TASK BRIEF —
The data below should be copied over with complete accuracy.
==*==
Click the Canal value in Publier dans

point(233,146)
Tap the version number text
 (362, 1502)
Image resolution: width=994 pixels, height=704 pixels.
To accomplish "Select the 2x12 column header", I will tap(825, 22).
==*==
ANSWER TO THE EXERCISE —
Click the Canal value in Publier dans

point(233,146)
Tap the version number text
 (362, 1502)
Image resolution: width=994 pixels, height=704 pixels.
To accomplish "Select the 2x12 column header", I will tap(825, 22).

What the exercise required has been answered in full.